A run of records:

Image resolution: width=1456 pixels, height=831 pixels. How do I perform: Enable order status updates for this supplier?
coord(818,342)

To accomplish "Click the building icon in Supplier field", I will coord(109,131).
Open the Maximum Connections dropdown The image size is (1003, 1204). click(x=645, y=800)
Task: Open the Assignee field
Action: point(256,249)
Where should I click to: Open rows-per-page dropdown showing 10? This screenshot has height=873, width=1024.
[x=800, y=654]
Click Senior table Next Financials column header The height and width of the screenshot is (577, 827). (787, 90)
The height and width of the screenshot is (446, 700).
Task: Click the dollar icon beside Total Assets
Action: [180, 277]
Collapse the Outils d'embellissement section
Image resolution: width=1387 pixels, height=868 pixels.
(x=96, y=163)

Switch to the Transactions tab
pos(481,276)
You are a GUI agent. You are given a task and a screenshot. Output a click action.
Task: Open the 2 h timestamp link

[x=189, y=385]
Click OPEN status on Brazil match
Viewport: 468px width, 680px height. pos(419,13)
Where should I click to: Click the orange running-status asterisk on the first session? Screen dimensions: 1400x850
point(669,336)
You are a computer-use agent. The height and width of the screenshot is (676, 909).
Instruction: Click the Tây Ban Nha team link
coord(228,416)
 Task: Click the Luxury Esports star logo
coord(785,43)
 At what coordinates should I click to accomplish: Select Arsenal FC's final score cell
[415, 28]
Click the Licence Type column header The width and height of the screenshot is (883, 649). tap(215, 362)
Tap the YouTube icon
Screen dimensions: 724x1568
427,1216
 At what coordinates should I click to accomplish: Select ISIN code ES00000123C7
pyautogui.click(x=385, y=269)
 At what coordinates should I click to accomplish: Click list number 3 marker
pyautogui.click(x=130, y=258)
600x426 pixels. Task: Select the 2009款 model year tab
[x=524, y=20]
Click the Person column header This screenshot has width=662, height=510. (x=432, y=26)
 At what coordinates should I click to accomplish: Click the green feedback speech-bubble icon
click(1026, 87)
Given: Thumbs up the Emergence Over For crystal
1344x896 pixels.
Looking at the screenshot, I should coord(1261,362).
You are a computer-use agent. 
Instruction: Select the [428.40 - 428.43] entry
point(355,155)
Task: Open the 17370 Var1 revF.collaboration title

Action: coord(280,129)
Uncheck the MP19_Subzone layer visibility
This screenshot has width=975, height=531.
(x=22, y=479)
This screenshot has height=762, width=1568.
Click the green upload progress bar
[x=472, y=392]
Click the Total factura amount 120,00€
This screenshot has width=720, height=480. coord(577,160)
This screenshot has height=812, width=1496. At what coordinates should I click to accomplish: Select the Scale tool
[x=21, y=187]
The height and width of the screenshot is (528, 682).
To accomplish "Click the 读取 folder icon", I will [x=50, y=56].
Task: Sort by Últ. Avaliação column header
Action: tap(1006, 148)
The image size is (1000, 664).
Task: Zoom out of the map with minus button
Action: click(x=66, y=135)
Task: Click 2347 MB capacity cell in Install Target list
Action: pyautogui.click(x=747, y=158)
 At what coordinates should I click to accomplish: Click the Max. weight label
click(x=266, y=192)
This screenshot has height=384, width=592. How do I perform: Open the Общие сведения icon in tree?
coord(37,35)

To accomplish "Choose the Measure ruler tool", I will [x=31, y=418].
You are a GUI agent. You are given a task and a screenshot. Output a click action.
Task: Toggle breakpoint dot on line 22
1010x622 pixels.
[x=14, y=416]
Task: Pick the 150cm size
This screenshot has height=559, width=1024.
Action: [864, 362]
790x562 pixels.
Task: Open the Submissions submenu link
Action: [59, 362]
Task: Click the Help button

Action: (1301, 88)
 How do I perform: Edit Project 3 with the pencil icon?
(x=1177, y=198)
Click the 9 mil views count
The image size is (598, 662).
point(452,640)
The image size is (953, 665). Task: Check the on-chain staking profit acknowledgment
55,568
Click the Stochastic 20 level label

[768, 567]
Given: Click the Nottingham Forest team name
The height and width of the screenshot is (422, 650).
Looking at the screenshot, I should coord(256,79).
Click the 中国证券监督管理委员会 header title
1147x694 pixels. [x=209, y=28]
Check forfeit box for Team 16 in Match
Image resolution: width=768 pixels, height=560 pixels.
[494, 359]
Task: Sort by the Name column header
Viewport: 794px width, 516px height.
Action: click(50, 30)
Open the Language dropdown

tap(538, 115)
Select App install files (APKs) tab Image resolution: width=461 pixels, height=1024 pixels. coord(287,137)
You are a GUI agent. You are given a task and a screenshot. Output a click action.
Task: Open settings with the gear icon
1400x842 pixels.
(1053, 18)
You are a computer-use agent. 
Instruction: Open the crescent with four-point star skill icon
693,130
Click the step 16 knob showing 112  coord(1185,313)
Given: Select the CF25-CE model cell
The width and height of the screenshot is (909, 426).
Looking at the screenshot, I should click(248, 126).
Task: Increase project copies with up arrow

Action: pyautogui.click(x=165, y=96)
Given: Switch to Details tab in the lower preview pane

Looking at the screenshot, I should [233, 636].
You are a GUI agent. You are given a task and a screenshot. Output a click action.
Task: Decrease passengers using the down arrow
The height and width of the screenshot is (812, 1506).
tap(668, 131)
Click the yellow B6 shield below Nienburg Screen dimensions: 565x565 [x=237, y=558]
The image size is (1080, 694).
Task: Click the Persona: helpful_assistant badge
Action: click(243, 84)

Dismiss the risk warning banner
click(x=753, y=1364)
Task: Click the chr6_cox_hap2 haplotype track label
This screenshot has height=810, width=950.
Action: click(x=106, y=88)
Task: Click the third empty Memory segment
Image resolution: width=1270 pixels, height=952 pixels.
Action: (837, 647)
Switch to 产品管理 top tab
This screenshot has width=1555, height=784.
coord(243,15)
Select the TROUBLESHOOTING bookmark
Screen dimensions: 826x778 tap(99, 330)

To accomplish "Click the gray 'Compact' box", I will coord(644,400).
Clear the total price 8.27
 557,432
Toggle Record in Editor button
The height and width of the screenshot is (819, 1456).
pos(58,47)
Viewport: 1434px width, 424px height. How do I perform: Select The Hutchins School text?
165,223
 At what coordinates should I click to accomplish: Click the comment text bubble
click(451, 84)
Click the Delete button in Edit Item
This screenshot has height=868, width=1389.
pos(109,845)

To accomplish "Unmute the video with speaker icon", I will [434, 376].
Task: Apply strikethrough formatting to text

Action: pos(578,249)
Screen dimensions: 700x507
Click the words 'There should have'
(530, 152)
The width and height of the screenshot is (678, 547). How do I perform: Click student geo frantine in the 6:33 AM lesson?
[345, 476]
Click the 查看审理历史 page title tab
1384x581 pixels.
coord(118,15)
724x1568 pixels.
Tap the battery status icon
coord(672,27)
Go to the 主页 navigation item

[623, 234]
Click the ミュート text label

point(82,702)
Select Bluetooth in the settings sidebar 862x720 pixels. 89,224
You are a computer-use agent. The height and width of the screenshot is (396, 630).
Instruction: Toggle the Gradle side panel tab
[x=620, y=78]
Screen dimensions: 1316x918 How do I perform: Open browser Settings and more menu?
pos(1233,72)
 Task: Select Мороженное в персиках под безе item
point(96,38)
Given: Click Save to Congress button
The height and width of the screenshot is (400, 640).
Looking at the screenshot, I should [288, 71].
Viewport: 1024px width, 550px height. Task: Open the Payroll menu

**Exercise requirements:**
Rewrite the data starting with the line that contains "Click Senior table" and going on through the line that contains "Click the Person column", swapping "header" for "heading" and leaving everything else unchanged.

**Response for this exercise:**
Click Senior table Next Financials column heading The height and width of the screenshot is (577, 827). (787, 90)
The height and width of the screenshot is (446, 700).
Task: Click the dollar icon beside Total Assets
Action: [180, 277]
Collapse the Outils d'embellissement section
Image resolution: width=1387 pixels, height=868 pixels.
(x=96, y=163)

Switch to the Transactions tab
pos(481,276)
You are a GUI agent. You are given a task and a screenshot. Output a click action.
Task: Open the 2 h timestamp link

[x=189, y=385]
Click OPEN status on Brazil match
Viewport: 468px width, 680px height. pos(419,13)
Where should I click to: Click the orange running-status asterisk on the first session? Screen dimensions: 1400x850
point(669,336)
You are a computer-use agent. The height and width of the screenshot is (676, 909).
Instruction: Click the Tây Ban Nha team link
coord(228,416)
 Task: Click the Luxury Esports star logo
coord(785,43)
 At what coordinates should I click to accomplish: Select Arsenal FC's final score cell
[415, 28]
Click the Licence Type column heading The width and height of the screenshot is (883, 649). tap(215, 362)
Tap the YouTube icon
Screen dimensions: 724x1568
427,1216
 At what coordinates should I click to accomplish: Select ISIN code ES00000123C7
pyautogui.click(x=385, y=269)
 At what coordinates should I click to accomplish: Click list number 3 marker
pyautogui.click(x=130, y=258)
600x426 pixels. Task: Select the 2009款 model year tab
[x=524, y=20]
Click the Person column heading This screenshot has width=662, height=510. (x=432, y=26)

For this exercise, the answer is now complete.